The area enclosed of the given curve is given as: \(A = \frac{{8\sqrt 2 }}{{15}}\)

Step-by-step solution

Draw the graph of the given expression

The parametric equation of an curve is:

\(\begin{array}{l}x = {t^2} - 2t\\y = \sqrt t \end{array}\)

The graph of the ellipse when is shown below:

Find the area

The area enclosed by the curve\(x = f(t),y = g(t)\)as \(t\)increases from\(\alpha \)to\(\beta \)is:

\(A = \int\limits_\alpha ^\beta {g(t)f'(t)} dt\)

Here\(f(t) = {t^2} - 2t,g(t) = \sqrt t \)

Find\(f'(t)\)

\(\begin{array}{l}f(t) = {t^2} - 2tf\\f'(t) = 2t - 2\end{array}\)

Now we need to find the interval of t.

Since the curve has intersections with y-axis so we need to let x equal to zero to get the values of t.

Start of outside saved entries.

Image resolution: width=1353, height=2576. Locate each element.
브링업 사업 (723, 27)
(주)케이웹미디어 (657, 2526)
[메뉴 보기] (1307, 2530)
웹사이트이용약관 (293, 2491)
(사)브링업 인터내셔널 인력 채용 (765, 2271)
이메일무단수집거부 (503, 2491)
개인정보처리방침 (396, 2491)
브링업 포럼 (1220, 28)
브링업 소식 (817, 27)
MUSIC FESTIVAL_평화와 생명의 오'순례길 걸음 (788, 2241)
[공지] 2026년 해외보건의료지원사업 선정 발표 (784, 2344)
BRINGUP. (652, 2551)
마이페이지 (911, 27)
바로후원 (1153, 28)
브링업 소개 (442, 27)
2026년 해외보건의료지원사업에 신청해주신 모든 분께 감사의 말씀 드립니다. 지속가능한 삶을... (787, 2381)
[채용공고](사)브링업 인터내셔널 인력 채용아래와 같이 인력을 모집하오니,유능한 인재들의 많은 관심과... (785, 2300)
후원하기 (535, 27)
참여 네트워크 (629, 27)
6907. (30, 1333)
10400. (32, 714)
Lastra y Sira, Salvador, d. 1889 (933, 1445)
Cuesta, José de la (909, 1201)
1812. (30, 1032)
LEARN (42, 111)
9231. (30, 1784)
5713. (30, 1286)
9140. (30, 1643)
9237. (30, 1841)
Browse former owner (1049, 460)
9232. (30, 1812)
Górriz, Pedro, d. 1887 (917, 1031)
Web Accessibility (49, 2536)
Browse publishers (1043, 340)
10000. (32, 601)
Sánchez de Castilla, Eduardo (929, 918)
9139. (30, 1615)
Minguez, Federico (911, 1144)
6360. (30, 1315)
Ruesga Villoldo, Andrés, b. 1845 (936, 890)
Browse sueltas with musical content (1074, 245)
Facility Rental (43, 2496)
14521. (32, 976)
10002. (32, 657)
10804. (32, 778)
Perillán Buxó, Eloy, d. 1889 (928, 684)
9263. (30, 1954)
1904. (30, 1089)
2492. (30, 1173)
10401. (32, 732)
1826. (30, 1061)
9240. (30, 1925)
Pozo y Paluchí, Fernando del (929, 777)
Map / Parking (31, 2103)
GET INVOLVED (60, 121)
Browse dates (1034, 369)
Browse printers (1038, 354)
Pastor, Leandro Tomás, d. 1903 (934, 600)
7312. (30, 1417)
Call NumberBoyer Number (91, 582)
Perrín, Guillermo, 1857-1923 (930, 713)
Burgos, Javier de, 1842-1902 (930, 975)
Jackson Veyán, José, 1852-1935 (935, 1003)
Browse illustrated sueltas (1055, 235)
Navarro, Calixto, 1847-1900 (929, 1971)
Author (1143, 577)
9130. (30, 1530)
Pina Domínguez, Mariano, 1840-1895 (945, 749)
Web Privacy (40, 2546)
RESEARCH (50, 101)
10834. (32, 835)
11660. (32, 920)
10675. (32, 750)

\(\begin{array}{l}{t^2} - 2t = 0\\t(t - 2) = 0\\t = 0,2\end{array}\)

The interval will be: \(\left( {0,2} \right)\)

The area of the curve is:

\(\begin{array}{l}A = \int\limits_\alpha ^\beta {g(t)f'(t)} dt\\A = \int\limits_0^2 {\sqrt t (2t - 2)} dt\\A = \int\limits_0^2 {(2{t^{\frac{3}{2}}} - 2\sqrt t )} dt\\A = 2\left( {\frac{2}{5}{t^{\frac{5}{2}}}} \right)_0^2 - 2\left( {\frac{2}{3}{t^{\frac{3}{2}}}} \right)_0^2\\A = \frac{{8\sqrt 2 }}{{15}}\end{array}\)

Hence, the area enclosed of the given curve is given as: \(A = \frac{{8\sqrt 2 }}{{15}}\).